[Task to carry out]
Give the entries back exactly as they stand, but without pictures.

[Task input]

──────────

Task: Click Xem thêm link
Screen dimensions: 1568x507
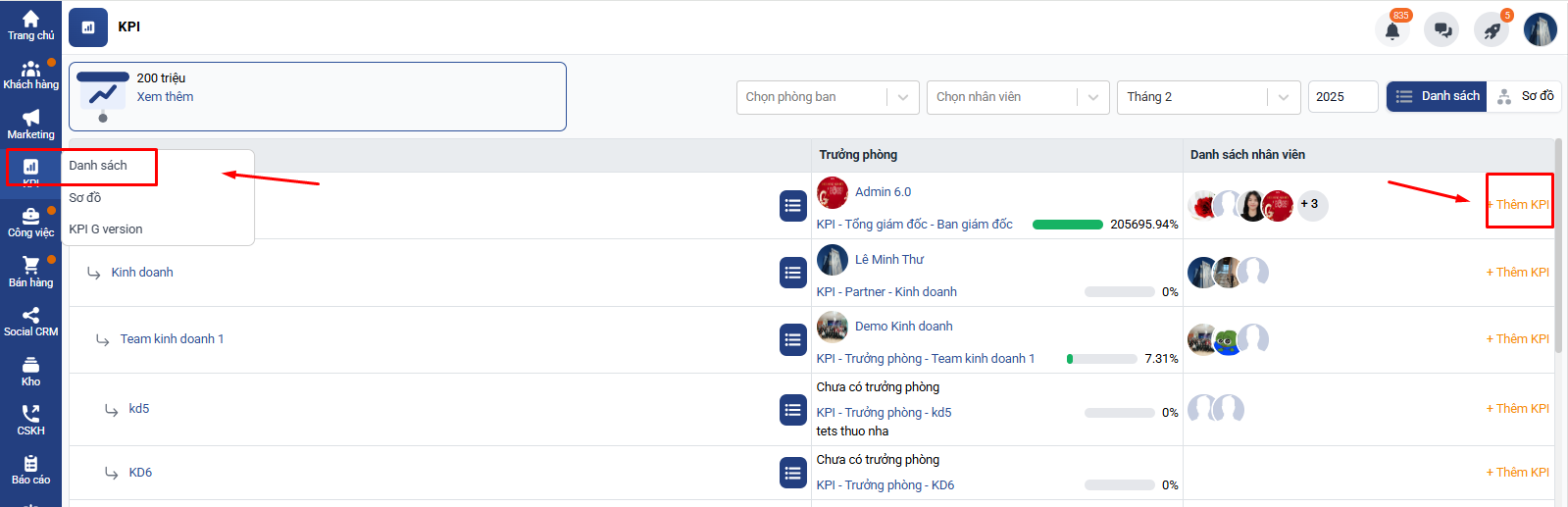Action: [x=165, y=97]
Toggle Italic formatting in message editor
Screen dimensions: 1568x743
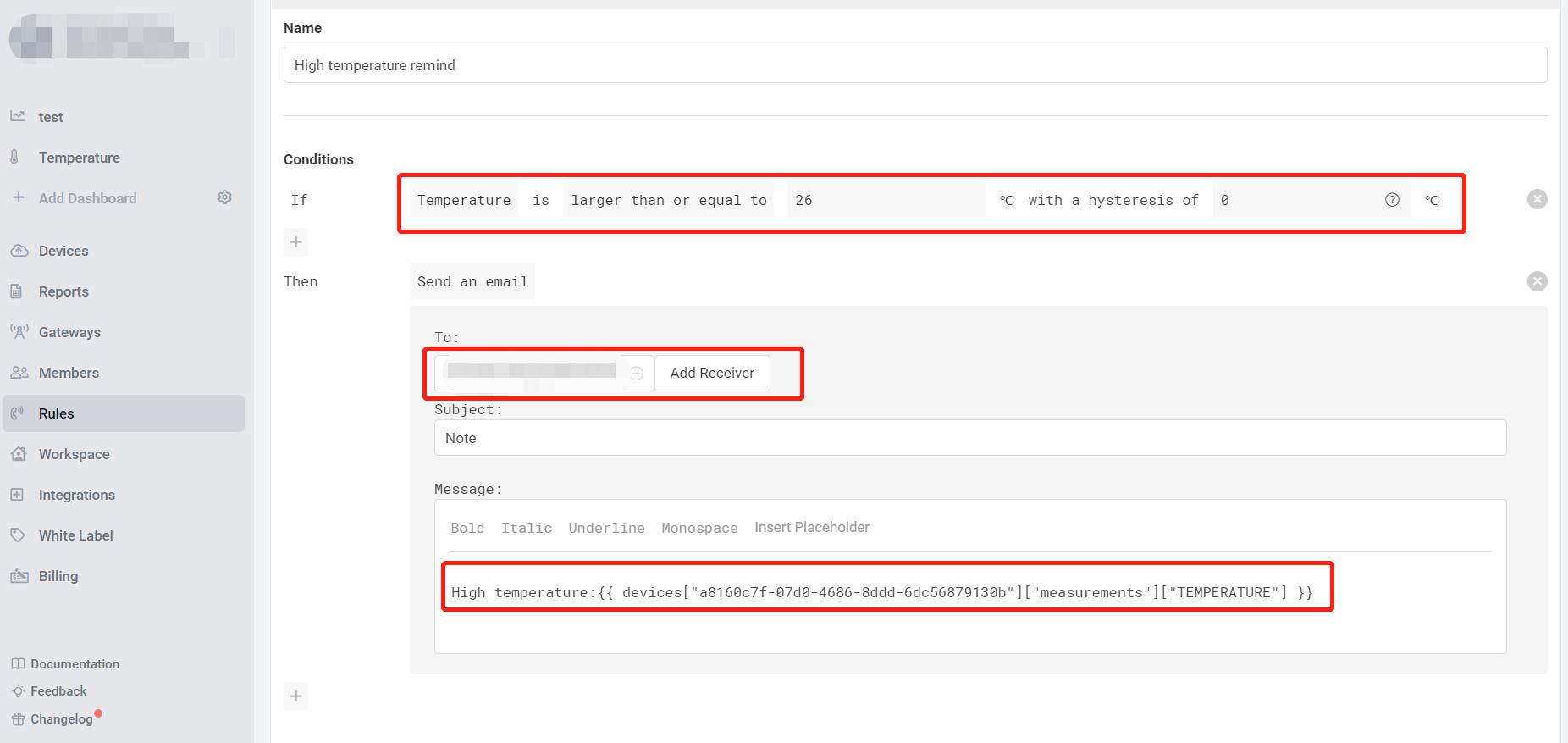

──────────

[Result for this exercise]
Task: Click Xem thêm link
Screen dimensions: 1568x507
Action: [x=165, y=97]
Toggle Italic formatting in message editor
Screen dimensions: 1568x743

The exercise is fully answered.